**READING PASSAGE**
*** Begin section ***

Israel Should Vaccinate Palestinians | Opinion

Israel's success in its vaccine rollout is, at present, far beyond any other country in the world. The PR value has been huge. Israel's effective rollout of the vaccine through its innovative, practical and countrywide program can inspire many countries. An even bigger moral win is within reach: if Israel does the right thing and allows access to vaccines for Palestinians as they do for their own citizens.

The 5 million Palestinians living in the Gaza Strip and West Bank are excluded from Israel's vaccine rollout. By extending humanitarian aid in the form of vaccine access, the Israeli government has a unique opportunity to reverse decades of exclusion and marginalization to show the world that it is serious about peace.

Political considerations such as this are a key driver for Israeli Prime Minister Benjamin Netanyahu's vaccine push: His upcoming election will be closer run than any of his previous six campaigns. Against the backdrop of slipping polls, corruption charges and a looming Joe Biden presidency, Netanyahu's next election is set to be one of the most contentious yet. Rallying an effective COVID response could be the broad-based, mobilizing clincher he needs for another term—but only if it includes all those dependent, directly or indirectly, on Israel's infrastructure. That includes Palestinians.

Israeli officials have suggested that they might donate "surplus" vaccines to those in the West Bank and Gaza Strip, although this offer of leftovers does not strike a particularly humanitarian tone.

*** End section ***

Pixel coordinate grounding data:
*** Begin section ***

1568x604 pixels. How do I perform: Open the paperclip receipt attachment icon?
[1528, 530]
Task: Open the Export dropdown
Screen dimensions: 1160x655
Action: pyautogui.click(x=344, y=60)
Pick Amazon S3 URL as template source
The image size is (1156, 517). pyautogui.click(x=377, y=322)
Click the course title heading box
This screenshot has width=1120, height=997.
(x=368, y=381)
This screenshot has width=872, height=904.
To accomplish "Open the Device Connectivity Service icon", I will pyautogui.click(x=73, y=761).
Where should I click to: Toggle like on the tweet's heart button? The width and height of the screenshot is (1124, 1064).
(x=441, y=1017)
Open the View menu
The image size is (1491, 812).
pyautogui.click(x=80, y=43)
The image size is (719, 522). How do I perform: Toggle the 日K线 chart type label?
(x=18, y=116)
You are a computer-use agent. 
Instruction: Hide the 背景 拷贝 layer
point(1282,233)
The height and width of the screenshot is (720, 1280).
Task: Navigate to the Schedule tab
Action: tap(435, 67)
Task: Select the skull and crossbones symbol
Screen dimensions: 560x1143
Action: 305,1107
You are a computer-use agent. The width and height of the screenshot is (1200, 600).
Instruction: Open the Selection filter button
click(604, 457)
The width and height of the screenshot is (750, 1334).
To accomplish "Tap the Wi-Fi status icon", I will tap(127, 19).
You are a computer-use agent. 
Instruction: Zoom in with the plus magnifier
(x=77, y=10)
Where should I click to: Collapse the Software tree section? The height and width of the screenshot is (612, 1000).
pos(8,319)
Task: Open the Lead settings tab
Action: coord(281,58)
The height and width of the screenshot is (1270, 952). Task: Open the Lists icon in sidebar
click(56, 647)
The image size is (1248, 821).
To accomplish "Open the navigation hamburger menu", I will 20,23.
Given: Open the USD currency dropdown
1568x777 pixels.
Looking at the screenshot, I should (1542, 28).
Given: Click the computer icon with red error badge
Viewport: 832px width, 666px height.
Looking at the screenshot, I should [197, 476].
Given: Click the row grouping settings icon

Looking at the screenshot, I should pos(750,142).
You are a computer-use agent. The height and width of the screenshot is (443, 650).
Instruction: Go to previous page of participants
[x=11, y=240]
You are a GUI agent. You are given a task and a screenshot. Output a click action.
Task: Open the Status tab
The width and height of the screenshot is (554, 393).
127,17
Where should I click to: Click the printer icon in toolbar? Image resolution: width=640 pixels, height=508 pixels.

*** End section ***

**ACTION ITEM A**
In the opinion piece on vaccinating Palestinians, is each statement correct? (i) The 5 million Palestinians in the Gaza Strip and West Bank are part of Israel's vaccine rollout. (ii) Netanyahu has run six previous election campaigns. (iii) Israeli officials have floated donating "surplus" vaccines to the West Bank and Gaza Strip.
**ACTION ITEM B**
How would the paragraph of the opinion piece on vaccinating Palestinians beginning "Political considerations such as this" read as a short bulleted list that keeps its main facts?
**ACTION ITEM C**
Print the part of the opinion piece on vaccinating Palestinians from "The 5 million" up to and including "serious about peace.".
Answer from the opinion piece on vaccinating Palestinians alone.

**TASK RESPONSE A**
(i) No: "are excluded from Israel's vaccine rollout"
(ii) Yes: "closer run than any of his previous six campaigns"
(iii) Yes: "they might donate "surplus" vaccines to those in the West Bank and Gaza Strip"

**TASK RESPONSE B**
- Political considerations are a key driver of Netanyahu's vaccine push.
- His upcoming election will be closer than any of his previous six campaigns.
- He faces slipping polls, corruption charges and a looming Joe Biden presidency.
- An effective COVID response could secure him another term, but only if it includes everyone who depends on Israel's infrastructure, Palestinians among them.

**TASK RESPONSE C**
The 5 million Palestinians living in the Gaza Strip and West Bank are excluded from Israel's vaccine rollout. By extending humanitarian aid in the form of vaccine access, the Israeli government has a unique opportunity to reverse decades of exclusion and marginalization to show the world that it is serious about peace.